- [Problem details]: Rewrite the material from the line that contains "Click the （キックボード型） sub-label" to the line that contains "click(63, 56)", replacing "hint text" with "helper text" and leaving everything else unchanged. Omit the pictures from your answer.

- [Records]:
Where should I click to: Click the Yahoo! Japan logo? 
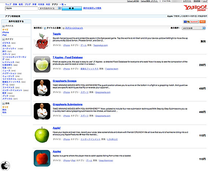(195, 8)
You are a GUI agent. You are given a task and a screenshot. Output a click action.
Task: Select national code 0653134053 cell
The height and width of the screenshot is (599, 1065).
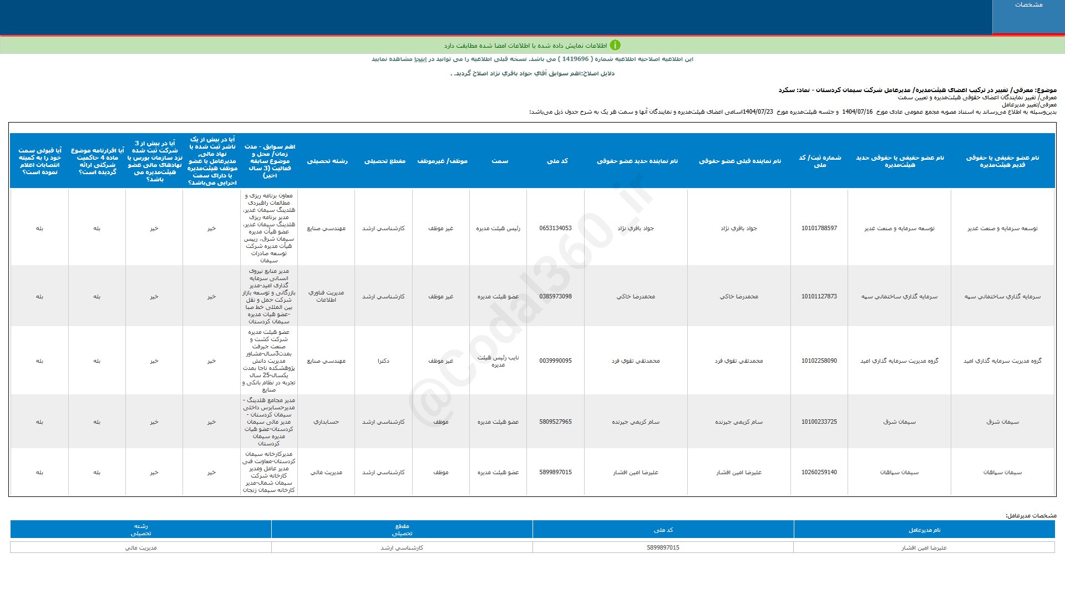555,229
---
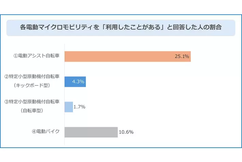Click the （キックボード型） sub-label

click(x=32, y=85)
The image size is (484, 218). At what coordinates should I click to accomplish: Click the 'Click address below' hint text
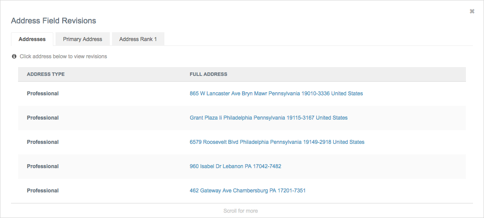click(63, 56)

- [Solution to this exercise]:
Click the （キックボード型） sub-label

click(x=32, y=85)
The image size is (484, 218). At what coordinates should I click to accomplish: Click the 'Click address below' helper text
click(63, 56)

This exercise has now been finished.